SET instruction


I am trying to understand the destination register value in the following assembly instruction given by decuda and cuobjdumop -

Decuda: set.le.s32 $p0|$o127, s[0x0018], $r0;
cuobjdump: ISET.S32.C0 o [0x7f], g [0x6], R0, LE;

What is the predicate register value in the above instructions? I am wondering how can it be 127, as we just have 4 predicate registers per thread.

In the following instructions though, $p0/C0 is used for conditional execution:

Decuda: @$ return ;
cuobjdump: RET C0.NE;



This is disassembly from sm_1x, correct? My memory is a bit hazy as I haven’t looked at sm_1x code in a while. The condition code register is C0, o[127] is a bit bucket, I think (not entirely sure). So the instruction stores the result of the comparison g[0x6] <= R0 in condition code register 0, i.e. C0.

Thanks for replying njuffa.

Yes, the above dis-assembly is for sm_1x architecture. What does the bit bucket mean?

Also, decoding the instruction gives 127 as the destination register number, and not 0 corresponding to C0. Any thoughts on that?



ISET.S32.C0 o [0x7f], g [0x6], R0, LE

Data that is discarded is said to go into the “bit bucket”. Depending on the outcome of the comparison, ISET writes a mask of all 0s or all 1s into a destination register, and in addition sets a condition code in a condition code register. The condition code register is indicated by a suffix, here .C0, meaning record the result in condition code register C0. The destination register here is encoded as o[127] which tells the hardware that the mask is to be discarded and not stored into an actual register. The advantage of providing a bit-bucket option is that one does not need to temporarily use up a register for a mask that will never be never used, because one only needs the condition code. An ISET with no mask stored is the closest equivalent to a CMP instruction in the x86 instruction set.

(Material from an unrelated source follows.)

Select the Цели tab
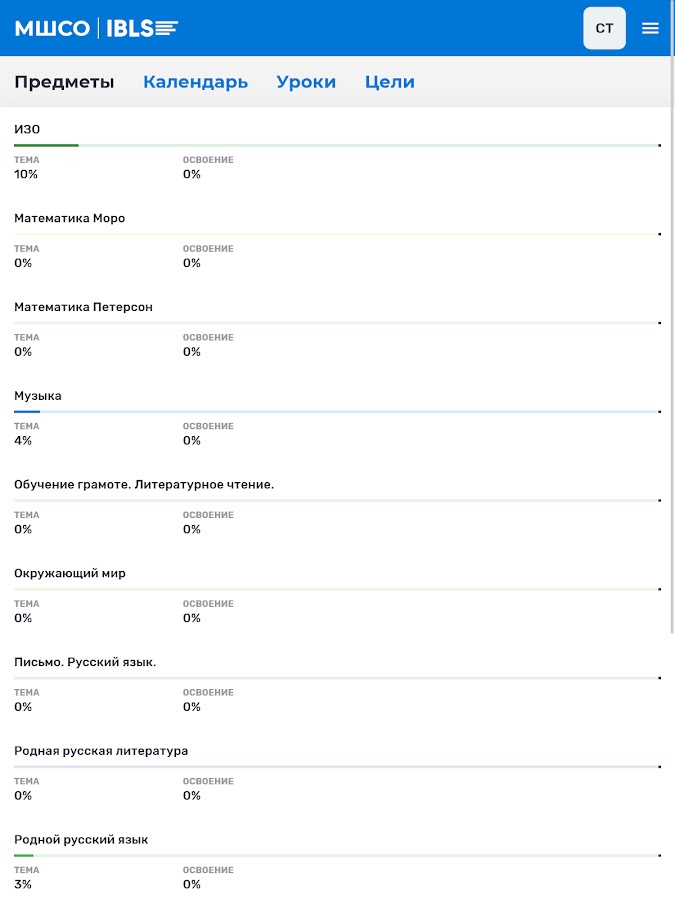This screenshot has width=675, height=900. click(389, 82)
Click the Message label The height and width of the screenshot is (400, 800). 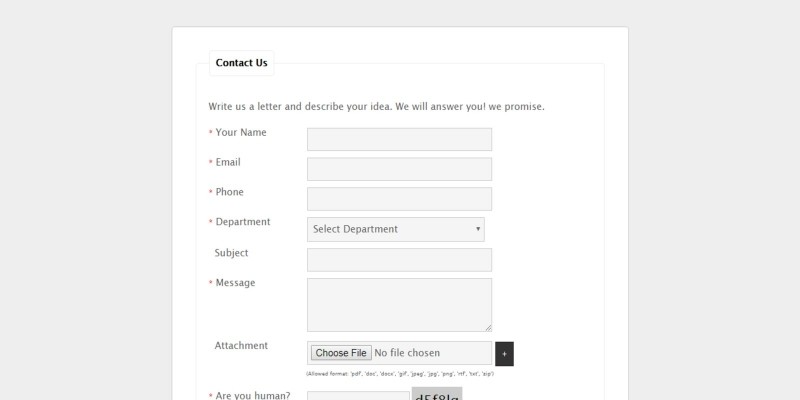(235, 283)
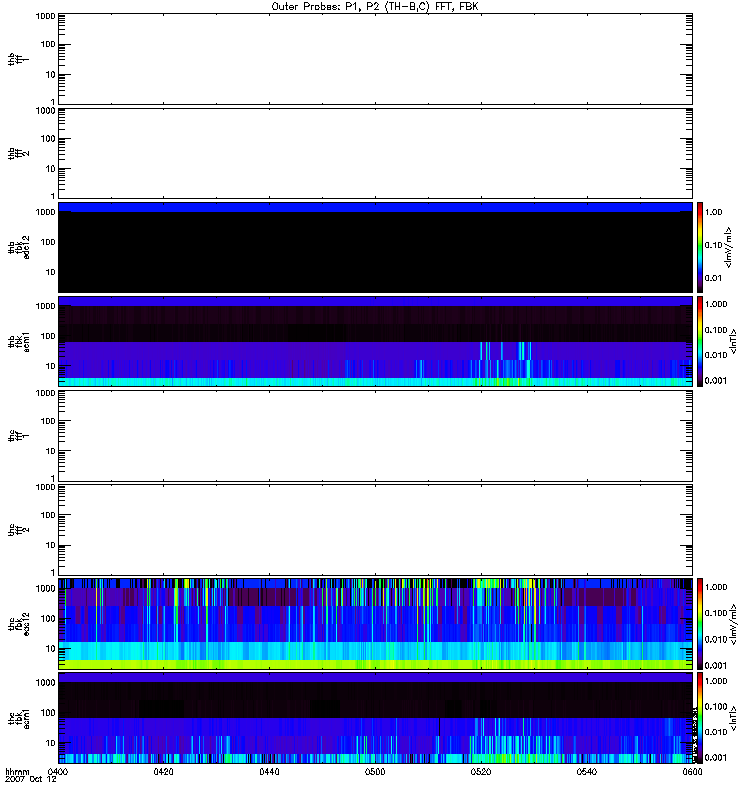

The bit-bucket feature also exists on various RISC processors, where often the zero-register serves as a bit bucket when used as a destination. For example, in the SPARC architecture, %g0 serves as both zero register (on read) and bit bucket (on write), and

cmp  reg_src1, reg_or_immediate

is a synthetic instruction that is actually encoded as

subcc reg_src1, reg_or_immediate, %g0

njuffa: Thanks a lot. Is o[127] a specific encoding scheme to tell the hardware that the mask of all 0/1s is not required?